A really, really exciting book for me. It’s probably no secret that food politics is one of my pet topics. The ethics of what we eat, the ethics of what’s hidden from consumers- all of this fascinates me and frightens me and makes me think.
An ingredient-by-ingredient, at times laborious but always interesting, breakdown of all the components of a Twinkie, all of which are in just about all processed foods, from frozen pizza to salad dressing.
--------MEMORABLE TWINKIE TAKEAWAYS:--------
1. Bleached Flour
That “bleached flour” you see on packages? Personally, I’d been envisioning this process as dipping the wheat kernels in a vat of liquid chlorine bleach, then washing it off with a vat of water. No, apparently the actual process is rather more of a national security concern: the deadly poisonous chlorine gas, used to kill people in World War I. There are factories, mostly located where there is lots of salt and hydropower (think Niagara Falls region; we aren’t given any more specifics for actual security reasons), which produce chlorine gas (besides being toxic, it’s also highly explosive). This is then put on very secure iron containers, shipped to the flour factories, which pipe tiny amounts into chambers with the milled wheat to bleach it.
2. Sugar
Sugar, quite apart from its deliciousness, has some interesting industrial uses. It’s a flame retardant used in polyurethane foam. It’s used as a water-based ink for printing on plastic bags. It’s used to clean cement mixers. You can make a cheap bomb if you mix it with saltpeter. 3rd world doctors sprinkle sugar in wounds to soak up moisture to prevent infection.
3. Eggs
There are egg-breaking factories that do nothing but yes, break eggs.
4. Preservatives
Twinkies are famous for their longevity, but shockingly expire in less than a month, and contain only one true preservative: sorbic acid.
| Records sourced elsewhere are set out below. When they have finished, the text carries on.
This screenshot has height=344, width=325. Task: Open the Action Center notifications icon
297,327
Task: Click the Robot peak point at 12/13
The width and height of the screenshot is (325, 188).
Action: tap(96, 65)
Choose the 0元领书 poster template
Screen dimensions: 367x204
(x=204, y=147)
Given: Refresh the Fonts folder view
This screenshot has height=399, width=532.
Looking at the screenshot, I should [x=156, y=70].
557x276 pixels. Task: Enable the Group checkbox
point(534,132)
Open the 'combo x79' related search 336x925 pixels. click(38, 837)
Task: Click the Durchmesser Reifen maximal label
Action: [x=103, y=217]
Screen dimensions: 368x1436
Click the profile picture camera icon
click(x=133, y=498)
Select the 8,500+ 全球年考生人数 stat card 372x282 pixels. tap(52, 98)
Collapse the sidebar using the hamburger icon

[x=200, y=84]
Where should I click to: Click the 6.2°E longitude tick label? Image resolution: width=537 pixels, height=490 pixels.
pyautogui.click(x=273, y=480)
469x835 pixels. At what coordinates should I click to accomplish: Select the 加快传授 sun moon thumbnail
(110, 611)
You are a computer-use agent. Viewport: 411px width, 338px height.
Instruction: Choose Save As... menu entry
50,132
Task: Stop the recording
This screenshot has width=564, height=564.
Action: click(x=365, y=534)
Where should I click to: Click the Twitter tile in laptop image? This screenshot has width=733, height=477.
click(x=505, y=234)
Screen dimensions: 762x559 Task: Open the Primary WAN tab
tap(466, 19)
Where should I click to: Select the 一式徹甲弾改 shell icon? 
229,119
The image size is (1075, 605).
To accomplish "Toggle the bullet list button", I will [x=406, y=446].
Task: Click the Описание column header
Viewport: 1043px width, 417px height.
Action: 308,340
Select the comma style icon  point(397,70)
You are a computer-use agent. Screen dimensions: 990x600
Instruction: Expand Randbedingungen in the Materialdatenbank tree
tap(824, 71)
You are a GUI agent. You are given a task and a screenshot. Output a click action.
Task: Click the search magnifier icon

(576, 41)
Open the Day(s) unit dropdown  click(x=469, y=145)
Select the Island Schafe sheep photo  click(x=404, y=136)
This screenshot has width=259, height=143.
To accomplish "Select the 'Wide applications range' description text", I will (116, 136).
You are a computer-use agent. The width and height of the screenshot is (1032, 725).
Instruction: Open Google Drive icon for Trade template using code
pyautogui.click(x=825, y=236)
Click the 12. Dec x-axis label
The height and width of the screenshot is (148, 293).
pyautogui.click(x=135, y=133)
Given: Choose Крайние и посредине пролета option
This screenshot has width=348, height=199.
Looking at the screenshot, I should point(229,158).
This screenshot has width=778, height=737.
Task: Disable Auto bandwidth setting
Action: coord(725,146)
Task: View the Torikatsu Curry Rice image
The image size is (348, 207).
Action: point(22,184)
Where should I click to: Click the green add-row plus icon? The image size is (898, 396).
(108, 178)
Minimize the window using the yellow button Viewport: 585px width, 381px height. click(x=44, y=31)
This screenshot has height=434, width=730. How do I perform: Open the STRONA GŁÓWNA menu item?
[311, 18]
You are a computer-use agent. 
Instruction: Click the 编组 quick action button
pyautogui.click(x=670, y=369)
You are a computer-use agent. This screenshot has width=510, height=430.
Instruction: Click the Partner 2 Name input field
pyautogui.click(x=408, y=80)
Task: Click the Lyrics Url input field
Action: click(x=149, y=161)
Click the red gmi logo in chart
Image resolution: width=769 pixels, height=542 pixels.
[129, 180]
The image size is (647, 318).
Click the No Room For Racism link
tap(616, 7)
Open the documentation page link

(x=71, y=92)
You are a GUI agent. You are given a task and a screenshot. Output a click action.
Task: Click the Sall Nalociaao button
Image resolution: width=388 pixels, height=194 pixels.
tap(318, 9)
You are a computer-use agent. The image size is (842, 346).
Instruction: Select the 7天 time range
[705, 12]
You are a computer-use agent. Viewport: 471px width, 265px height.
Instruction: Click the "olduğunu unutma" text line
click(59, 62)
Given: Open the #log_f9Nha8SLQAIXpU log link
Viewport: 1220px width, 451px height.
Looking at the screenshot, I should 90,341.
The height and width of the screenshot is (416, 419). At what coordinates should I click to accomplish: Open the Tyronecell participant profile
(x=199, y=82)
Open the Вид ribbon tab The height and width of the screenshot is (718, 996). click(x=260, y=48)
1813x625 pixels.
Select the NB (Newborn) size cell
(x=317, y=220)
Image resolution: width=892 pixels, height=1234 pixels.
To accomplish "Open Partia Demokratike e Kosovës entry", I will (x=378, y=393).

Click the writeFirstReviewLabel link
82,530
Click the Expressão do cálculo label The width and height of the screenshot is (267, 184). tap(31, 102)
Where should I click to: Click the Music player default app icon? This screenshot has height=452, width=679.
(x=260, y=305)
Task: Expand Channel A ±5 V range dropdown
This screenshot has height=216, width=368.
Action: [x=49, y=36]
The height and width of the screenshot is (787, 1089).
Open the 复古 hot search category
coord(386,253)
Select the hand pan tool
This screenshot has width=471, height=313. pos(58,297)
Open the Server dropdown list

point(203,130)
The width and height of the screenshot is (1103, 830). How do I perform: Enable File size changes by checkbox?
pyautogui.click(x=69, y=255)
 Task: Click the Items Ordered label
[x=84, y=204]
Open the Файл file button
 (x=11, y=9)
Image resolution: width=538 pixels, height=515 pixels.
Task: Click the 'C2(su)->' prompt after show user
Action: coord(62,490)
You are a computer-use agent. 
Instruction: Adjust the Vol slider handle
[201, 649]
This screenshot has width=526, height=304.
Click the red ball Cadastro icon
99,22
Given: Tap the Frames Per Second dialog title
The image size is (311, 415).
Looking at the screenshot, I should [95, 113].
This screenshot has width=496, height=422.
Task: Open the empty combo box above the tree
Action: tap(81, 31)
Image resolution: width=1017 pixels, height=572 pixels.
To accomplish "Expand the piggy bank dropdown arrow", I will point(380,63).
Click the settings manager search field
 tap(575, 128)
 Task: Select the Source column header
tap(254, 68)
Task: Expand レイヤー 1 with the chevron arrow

Far from the formeldehyde-like preservatives we envision making up the immortal Twinkie, sorbic acid is incredibly safe. Legal worldwide (this is very unusual for additives) and safer even than table salt.
5. Emulsifiers
Rather than preservatives, emulsifiers are the real Slim Shadys of the processed food world. They make up the bulk of those “less than 2% of” ingredients, apparently. Their job is to combine water and fats like oil. They’re also important because they give that smooth mouthfeel that’s so important, that coat-your-tongue-ness that makes us think we’re eating fresh cream when we’re actually eating nasty chemicals. The laundry list: soy lecithin (this one’s actually rather good for you), cellulose gum, whey, mono and diglycerides, polysorbate 60, and sodium stearoyl lactylate. And probably many more, but they aren’t included in Twinkies, so alas we shall never know their names.
6. Crude oil
Good old fashioned petroleum is just about everywhere in our food.
7. Fake butter flavour (diacetyl)
Fake butter flavouring, found in things like margarine and ice cream and movie popcorn and, of course, Twinkies!- is called diacetyl. Diacetyl is actually found in butter (it really does give it that characteristic taste) and even more in rancid butter (too much of a good thing). In fact, in large amounts it smells horrendous. It’s also found naturally in things like Chardonnay wine. But as an additive, it comes from- yup- crude oil. Also paint thinner. Containers of it are labeled “harmful if swallowed” which is rather ominous when you consider this is a food ingredient.
8. Calcium sulfate
Calcium sulfate, aka gypsum, aka plaster of Paris, aka “terra alba” in FDA language, has many uses as a food additive. Even though it’s used in small amounts, we will, on average, consume 28 lbs of it in our lifetime.
9. Casein.
Casein, an ingredient in milk, is found not only in Twinkies— it’s also used as a prime ingredient in early plastic, concrete mixes, glue, and paint.
-------UNRELATED TO TWINKIES BUT STILL FUN FACTS:-------
>> The most bizarre discovery story ever (and also the story of the first discovery of any element):
This guy Henning Brand (or as I like to call him, crazy old Maurice) was searching for the Philosopher’s Stone (Nicholas Flamel in the flesh).
He decided “the stuff of life” was in the liquids of the body. But blood research was “of the devil” so he decided to look at piss. Which, clearly, much holier.
He somehow convinced a convent full of nuns to donate their piss to him, which he played around with for a few years until he managed to distill it down to a ball of “waxy goop” that either burned up or glowed, depending on how pure it was.
One day he took a handfull of this goop into bed with him to try to “soak up some life from it” as he slept (note, this man is a fruitcake) but he just got some serious burns. Because that shit was phosphate. The end.
>> The first synthetic dye was mauve.
See, I told you. Laborious, but fun.